Although we're looking at some of the strongest tissues nature is able to build, in reality it often comes close to what the tissue is able to physically support. That's why repetitive strain wears stuff down so surprisingly fast, and it's why there's not rarely... BANG... catastrophic failure.´.
So, well, OK, they're mutants, let's assume they have some magical carbon-nanotube tendons, whatever, which magically support 3-5 times as much. But we talk about multiplying with 20, and not just for a second or two, but supporting that for a lengthy time, I cannot imagine it could work.
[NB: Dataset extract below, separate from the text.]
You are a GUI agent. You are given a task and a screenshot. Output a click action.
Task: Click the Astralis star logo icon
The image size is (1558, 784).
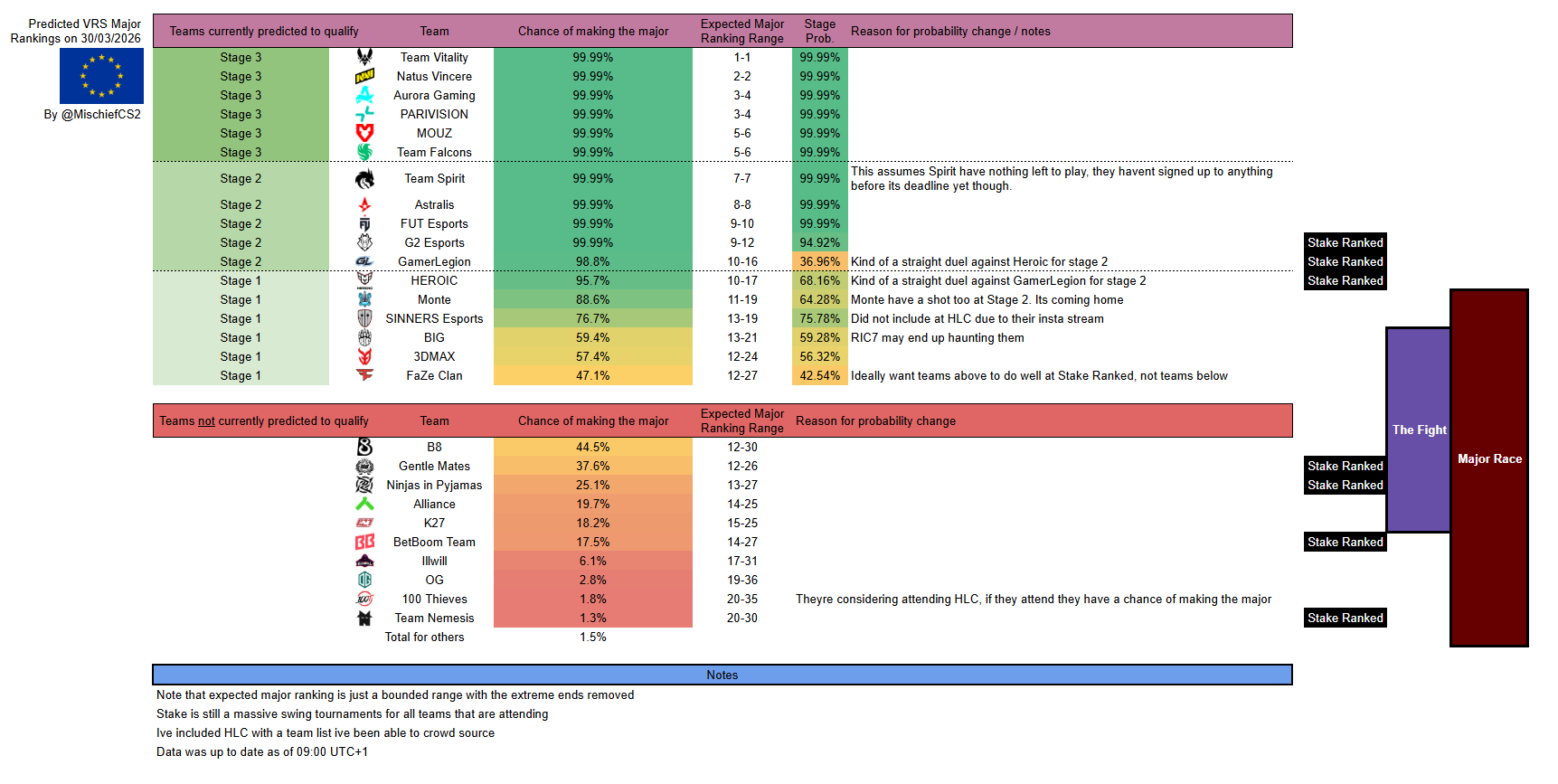pos(364,204)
Third, there's levers at work. For example, your spine is one huge lever (about a meter long) connected to some small levers (about a centimeter or two). Plus, spinal discs, which are surrounded by a fibrous ring. The disc itself is pretty much indestructible as long as it's held together, but the ring isn't...
The actual force depends on where you look at, but let's just assume there's a ten-fold increase (which is very optimistic). Lift 50 kilograms, so you effectively have 500 kilograms acting on your little piece of bone or your fibrous ring, there. Now you want to lift 6,000 kilograms... good luck. A small piece of innocent bone less than a centimeter thick just cannot support 60 tons sheer. I am not sure if a piece of solid steel would, even. Similar is true for virtually every bone, to a different, individual extent.
Note how e.g. when people die from tetanus or are exposed to electricity, muscles often do break bones. This is not just an idea, it actually happens.